Exercise aim → Can you pull every line from the records below and reproduce each one word for word, with nothing changed or left out?

[Start of Attachment]

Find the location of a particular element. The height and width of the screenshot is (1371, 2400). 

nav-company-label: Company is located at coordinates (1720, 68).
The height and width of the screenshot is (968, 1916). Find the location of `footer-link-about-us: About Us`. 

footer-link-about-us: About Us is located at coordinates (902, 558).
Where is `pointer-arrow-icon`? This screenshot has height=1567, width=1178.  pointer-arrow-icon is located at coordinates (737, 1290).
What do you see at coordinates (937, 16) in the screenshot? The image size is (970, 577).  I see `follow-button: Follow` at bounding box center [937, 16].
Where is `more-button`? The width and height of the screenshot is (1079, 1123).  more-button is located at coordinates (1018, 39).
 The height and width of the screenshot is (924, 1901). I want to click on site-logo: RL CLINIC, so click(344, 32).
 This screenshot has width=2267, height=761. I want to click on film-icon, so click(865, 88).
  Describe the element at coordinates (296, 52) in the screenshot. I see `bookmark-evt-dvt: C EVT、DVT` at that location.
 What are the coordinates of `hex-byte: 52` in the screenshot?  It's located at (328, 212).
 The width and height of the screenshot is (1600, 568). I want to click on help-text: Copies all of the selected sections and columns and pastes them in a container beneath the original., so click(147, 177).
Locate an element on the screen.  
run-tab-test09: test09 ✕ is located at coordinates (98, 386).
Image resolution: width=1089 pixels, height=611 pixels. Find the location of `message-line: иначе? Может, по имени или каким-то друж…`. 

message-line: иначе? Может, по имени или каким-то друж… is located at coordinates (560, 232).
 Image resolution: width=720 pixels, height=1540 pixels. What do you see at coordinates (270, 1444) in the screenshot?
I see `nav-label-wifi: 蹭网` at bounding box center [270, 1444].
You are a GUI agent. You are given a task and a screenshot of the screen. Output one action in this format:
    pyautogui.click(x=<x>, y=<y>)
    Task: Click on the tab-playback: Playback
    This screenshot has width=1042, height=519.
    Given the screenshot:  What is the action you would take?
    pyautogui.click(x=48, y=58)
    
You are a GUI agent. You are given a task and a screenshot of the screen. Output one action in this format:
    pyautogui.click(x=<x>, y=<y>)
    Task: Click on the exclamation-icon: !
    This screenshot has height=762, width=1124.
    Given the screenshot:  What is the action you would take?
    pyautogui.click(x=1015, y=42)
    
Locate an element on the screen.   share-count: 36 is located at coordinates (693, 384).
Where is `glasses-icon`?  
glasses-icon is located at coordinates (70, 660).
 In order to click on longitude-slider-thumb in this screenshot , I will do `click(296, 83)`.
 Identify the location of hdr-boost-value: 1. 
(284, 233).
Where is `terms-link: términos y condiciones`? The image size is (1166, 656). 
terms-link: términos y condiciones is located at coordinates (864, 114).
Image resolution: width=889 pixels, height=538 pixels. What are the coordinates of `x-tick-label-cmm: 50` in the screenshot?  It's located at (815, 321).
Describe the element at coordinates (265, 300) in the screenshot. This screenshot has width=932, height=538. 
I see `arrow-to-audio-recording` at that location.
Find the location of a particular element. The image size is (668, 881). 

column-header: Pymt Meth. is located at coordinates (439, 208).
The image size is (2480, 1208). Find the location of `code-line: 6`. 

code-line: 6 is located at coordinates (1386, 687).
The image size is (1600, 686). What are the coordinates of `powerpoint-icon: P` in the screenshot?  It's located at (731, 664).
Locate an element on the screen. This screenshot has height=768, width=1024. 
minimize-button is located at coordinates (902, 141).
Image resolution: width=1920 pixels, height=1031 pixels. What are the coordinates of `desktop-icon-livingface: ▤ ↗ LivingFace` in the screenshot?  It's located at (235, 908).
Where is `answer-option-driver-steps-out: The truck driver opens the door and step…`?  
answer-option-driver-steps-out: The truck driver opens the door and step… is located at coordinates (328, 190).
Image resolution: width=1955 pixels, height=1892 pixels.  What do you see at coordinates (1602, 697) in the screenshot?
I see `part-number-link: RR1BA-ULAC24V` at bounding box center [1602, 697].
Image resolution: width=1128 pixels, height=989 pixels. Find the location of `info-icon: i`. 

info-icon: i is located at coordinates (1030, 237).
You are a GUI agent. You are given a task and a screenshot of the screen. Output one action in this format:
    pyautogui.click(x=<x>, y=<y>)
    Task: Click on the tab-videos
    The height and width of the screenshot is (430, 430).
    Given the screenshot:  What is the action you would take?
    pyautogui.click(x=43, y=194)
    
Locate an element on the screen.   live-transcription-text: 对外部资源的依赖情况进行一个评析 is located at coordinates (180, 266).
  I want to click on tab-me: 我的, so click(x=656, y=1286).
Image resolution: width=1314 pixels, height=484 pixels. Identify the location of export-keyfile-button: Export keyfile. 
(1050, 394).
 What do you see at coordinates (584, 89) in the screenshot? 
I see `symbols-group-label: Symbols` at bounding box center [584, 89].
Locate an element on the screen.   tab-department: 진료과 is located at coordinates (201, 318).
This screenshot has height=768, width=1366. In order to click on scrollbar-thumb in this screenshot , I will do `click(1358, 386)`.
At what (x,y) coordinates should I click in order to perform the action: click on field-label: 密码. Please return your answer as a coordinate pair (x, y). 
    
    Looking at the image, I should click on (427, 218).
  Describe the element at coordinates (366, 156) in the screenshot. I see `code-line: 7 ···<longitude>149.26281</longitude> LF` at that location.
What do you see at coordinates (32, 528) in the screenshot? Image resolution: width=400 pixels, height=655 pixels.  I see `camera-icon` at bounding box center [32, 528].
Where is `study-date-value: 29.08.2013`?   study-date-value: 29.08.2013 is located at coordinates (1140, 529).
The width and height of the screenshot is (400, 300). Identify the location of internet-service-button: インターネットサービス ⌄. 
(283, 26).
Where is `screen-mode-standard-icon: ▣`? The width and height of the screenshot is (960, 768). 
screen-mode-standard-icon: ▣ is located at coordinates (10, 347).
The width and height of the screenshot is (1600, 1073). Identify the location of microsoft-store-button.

[End of Attachment]

Solution →
Find the location of a particular element. The height and width of the screenshot is (1371, 2400). 

nav-company-label: Company is located at coordinates (1720, 68).
The height and width of the screenshot is (968, 1916). Find the location of `footer-link-about-us: About Us`. 

footer-link-about-us: About Us is located at coordinates (902, 558).
Where is `pointer-arrow-icon`? This screenshot has height=1567, width=1178.  pointer-arrow-icon is located at coordinates (737, 1290).
What do you see at coordinates (937, 16) in the screenshot? The image size is (970, 577).  I see `follow-button: Follow` at bounding box center [937, 16].
Where is `more-button`? The width and height of the screenshot is (1079, 1123).  more-button is located at coordinates (1018, 39).
 The height and width of the screenshot is (924, 1901). I want to click on site-logo: RL CLINIC, so click(344, 32).
 This screenshot has width=2267, height=761. I want to click on film-icon, so click(865, 88).
  Describe the element at coordinates (296, 52) in the screenshot. I see `bookmark-evt-dvt: C EVT、DVT` at that location.
 What are the coordinates of `hex-byte: 52` in the screenshot?  It's located at (328, 212).
 The width and height of the screenshot is (1600, 568). I want to click on help-text: Copies all of the selected sections and columns and pastes them in a container beneath the original., so click(147, 177).
Locate an element on the screen.  
run-tab-test09: test09 ✕ is located at coordinates (98, 386).
Image resolution: width=1089 pixels, height=611 pixels. Find the location of `message-line: иначе? Может, по имени или каким-то друж…`. 

message-line: иначе? Может, по имени или каким-то друж… is located at coordinates (560, 232).
 Image resolution: width=720 pixels, height=1540 pixels. What do you see at coordinates (270, 1444) in the screenshot?
I see `nav-label-wifi: 蹭网` at bounding box center [270, 1444].
You are a GUI agent. You are given a task and a screenshot of the screen. Output one action in this format:
    pyautogui.click(x=<x>, y=<y>)
    Task: Click on the tab-playback: Playback
    This screenshot has width=1042, height=519.
    Given the screenshot:  What is the action you would take?
    pyautogui.click(x=48, y=58)
    
You are a GUI agent. You are given a task and a screenshot of the screen. Output one action in this format:
    pyautogui.click(x=<x>, y=<y>)
    Task: Click on the exclamation-icon: !
    This screenshot has height=762, width=1124.
    Given the screenshot:  What is the action you would take?
    pyautogui.click(x=1015, y=42)
    
Locate an element on the screen.   share-count: 36 is located at coordinates (693, 384).
Where is `glasses-icon`?  
glasses-icon is located at coordinates (70, 660).
 In order to click on longitude-slider-thumb in this screenshot , I will do `click(296, 83)`.
 Identify the location of hdr-boost-value: 1. 
(284, 233).
Where is `terms-link: términos y condiciones`? The image size is (1166, 656). 
terms-link: términos y condiciones is located at coordinates (864, 114).
Image resolution: width=889 pixels, height=538 pixels. What are the coordinates of `x-tick-label-cmm: 50` in the screenshot?  It's located at (815, 321).
Describe the element at coordinates (265, 300) in the screenshot. This screenshot has width=932, height=538. 
I see `arrow-to-audio-recording` at that location.
Find the location of a particular element. The image size is (668, 881). 

column-header: Pymt Meth. is located at coordinates (439, 208).
The image size is (2480, 1208). Find the location of `code-line: 6`. 

code-line: 6 is located at coordinates (1386, 687).
The image size is (1600, 686). What are the coordinates of `powerpoint-icon: P` in the screenshot?  It's located at (731, 664).
Locate an element on the screen. This screenshot has height=768, width=1024. 
minimize-button is located at coordinates (902, 141).
Image resolution: width=1920 pixels, height=1031 pixels. What are the coordinates of `desktop-icon-livingface: ▤ ↗ LivingFace` in the screenshot?  It's located at (235, 908).
Where is `answer-option-driver-steps-out: The truck driver opens the door and step…`?  
answer-option-driver-steps-out: The truck driver opens the door and step… is located at coordinates (328, 190).
Image resolution: width=1955 pixels, height=1892 pixels.  What do you see at coordinates (1602, 697) in the screenshot?
I see `part-number-link: RR1BA-ULAC24V` at bounding box center [1602, 697].
Image resolution: width=1128 pixels, height=989 pixels. Find the location of `info-icon: i`. 

info-icon: i is located at coordinates (1030, 237).
You are a GUI agent. You are given a task and a screenshot of the screen. Output one action in this format:
    pyautogui.click(x=<x>, y=<y>)
    Task: Click on the tab-videos
    The height and width of the screenshot is (430, 430).
    Given the screenshot:  What is the action you would take?
    pyautogui.click(x=43, y=194)
    
Locate an element on the screen.   live-transcription-text: 对外部资源的依赖情况进行一个评析 is located at coordinates (180, 266).
  I want to click on tab-me: 我的, so click(x=656, y=1286).
Image resolution: width=1314 pixels, height=484 pixels. Identify the location of export-keyfile-button: Export keyfile. 
(1050, 394).
 What do you see at coordinates (584, 89) in the screenshot? 
I see `symbols-group-label: Symbols` at bounding box center [584, 89].
Locate an element on the screen.   tab-department: 진료과 is located at coordinates (201, 318).
This screenshot has height=768, width=1366. In order to click on scrollbar-thumb in this screenshot , I will do `click(1358, 386)`.
At what (x,y) coordinates should I click in order to perform the action: click on field-label: 密码. Please return your answer as a coordinate pair (x, y). 
    
    Looking at the image, I should click on (427, 218).
  Describe the element at coordinates (366, 156) in the screenshot. I see `code-line: 7 ···<longitude>149.26281</longitude> LF` at that location.
What do you see at coordinates (32, 528) in the screenshot? Image resolution: width=400 pixels, height=655 pixels.  I see `camera-icon` at bounding box center [32, 528].
Where is `study-date-value: 29.08.2013`?   study-date-value: 29.08.2013 is located at coordinates (1140, 529).
The width and height of the screenshot is (400, 300). Identify the location of internet-service-button: インターネットサービス ⌄. 
(283, 26).
Where is `screen-mode-standard-icon: ▣`? The width and height of the screenshot is (960, 768). 
screen-mode-standard-icon: ▣ is located at coordinates (10, 347).
The width and height of the screenshot is (1600, 1073). Identify the location of microsoft-store-button.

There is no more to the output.